Reproduce all the entries beneath this sentence exactly.

[Stored records]
= Beginning of Section =
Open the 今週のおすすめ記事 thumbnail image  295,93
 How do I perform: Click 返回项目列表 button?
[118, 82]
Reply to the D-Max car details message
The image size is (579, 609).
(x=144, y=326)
= End of Section =
◆ **Answer space**:
Open the 今週のおすすめ記事 thumbnail image  295,93
 How do I perform: Click 返回项目列表 button?
[118, 82]
Reply to the D-Max car details message
The image size is (579, 609).
(x=144, y=326)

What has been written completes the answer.